What this task involves: The whole listing needs to be written out exactly, except for any images.
** Opening Provided entries block **
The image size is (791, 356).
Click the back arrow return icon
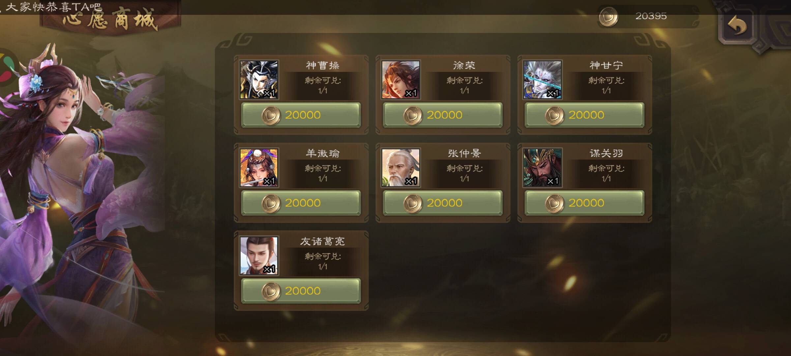point(738,26)
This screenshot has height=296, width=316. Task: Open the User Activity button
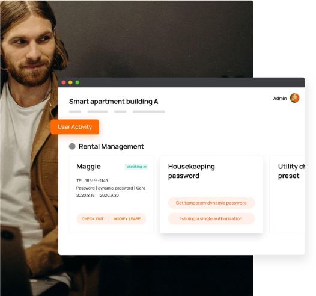point(74,127)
** Closing Provided entries block **
Written solution:
The image size is (791, 356).
Click the back arrow return icon
point(738,26)
This screenshot has height=296, width=316. Task: Open the User Activity button
point(74,127)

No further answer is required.